Mullets for Mental Health is back for 2020.
Last year, Invercargill firefighters started the initiative and now they are backing student Roy Ford with fundraising efforts.
Invercargill Senior Firefighter Waka Miller said that as they had the same idea, they had joined forces for this year but were focused less on raising money than they were on raising awareness.
He said part of a firefighter’s job was to respond to people who had taken their own lives.
"It would really be nice for me and all of us in our job if we can avoid that. Putting out fires is one thing but cutting people down from trees is another.
"It would be a shame if we didn’t do anything to try and stop that.
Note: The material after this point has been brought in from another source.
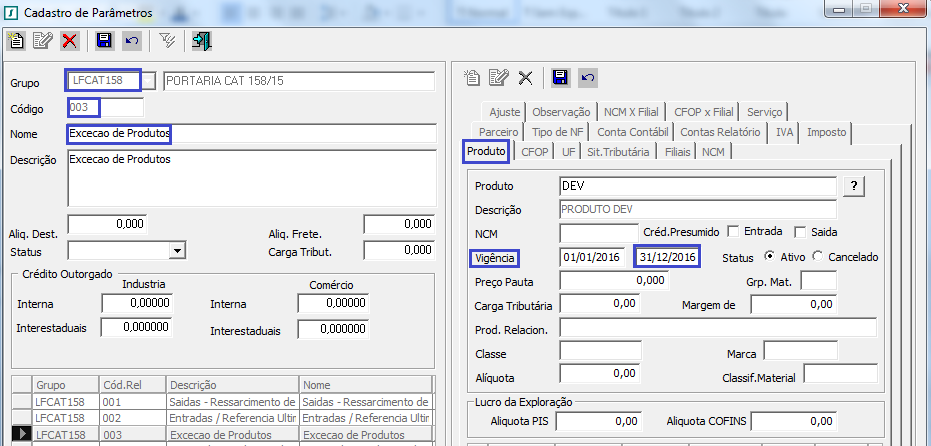Viewport: 931px width, 446px height.
Task: Click the ? lookup button beside Produto
Action: (x=853, y=186)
"We’ve got firefighters in other parts of the country, in Dunedin and Christchurch as well who didn’t stop growing their mullets last year."
Senior Firefighter Ben Coley said it was about stimulating good, positive chat.
Mr Ford had his hair cut at Kaos in Invercargill, where customers could donate and for every mullet cut there, $10 was put towards the initiative.
The 21-year-old Lincoln University student had donned a mullet cut before; this time it was for the I Am Hope charity.
In a week he had raised $500.
We had to support those with mental health problems, he said.
"Everybody knows in New Zealand, we do struggle a bit with that and support is kind of lacking, so anything I can do to help make somebody’s day a bit better I’m happy to do it."